8 September 2022

Recently, the World Economic Forum (WEF) published an article, supposedly about leather titled:


“The future of leather: How pineapple leaves, cacti, and mycelium are revolutionizing the industry”

 

 

Here is the link to this article if one wishes to read it: WEF article


Director of Leather UK, Dr Kerry Senior, responded with facts to this loosely written piece as being misleading and agenda-driven and a sop to the anti-leather lobby.


Here are Dr Senior’s comments in full as published on Linkedin and which serve to put this sort of uninformed propaganda in its place:


He writes:
World Economic Forum once again demonstrating that it is driven by agenda rather than facts, by mindlessly regurgitating the empty propaganda in a recent article in @ecowatch, https://lnkd.in/ef8axDfB. To briefly address some the falsehoods in the piece:


Billions of cows are not slaughtered each year for leather because there aren’t billions of cows on the planet. The global cattle herd is about 1.5 billion, of which just under 300 million were slaughtered in 2020 (source: FAO). All of which were slaughtered for meat. If leather was the driver, there wouldn’t be an estimated 40% of hides lost as waste.

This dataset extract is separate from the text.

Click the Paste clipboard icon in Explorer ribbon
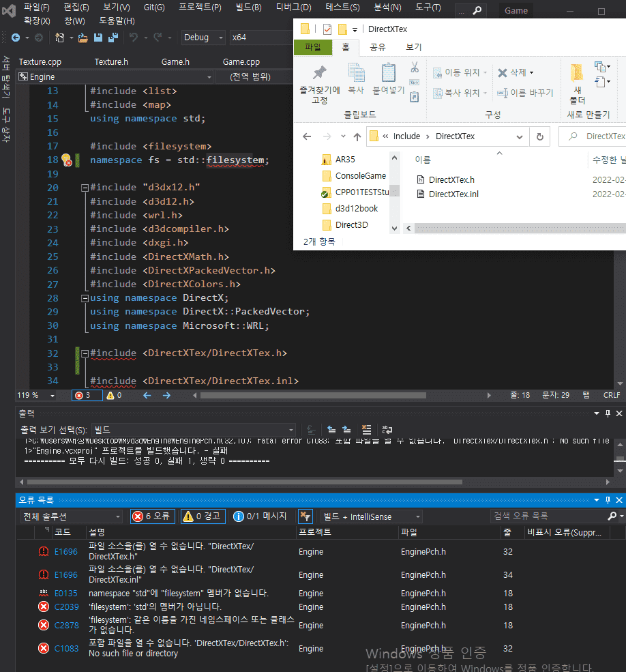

The livestock sector does not produce leather, they produce cattle. Farmers receive no premium for hides as animals are sold on the carcass weight, i.e. the meat. Hides are a by-product of the meat industry and without leather, would simply be thrown away.


Tanneries are subject to the same health & safety, chemical and environmental regulation as every other manufacturing industry, all of which will use hazardous chemicals. There are bad actors in the sector, but these are in no way representative of the vast majority of the world’s tanneries. One could also point to the devastation of the Citaram River in Indonesia by the textiles industry, but this does not mean that all textiles manufacture is bad.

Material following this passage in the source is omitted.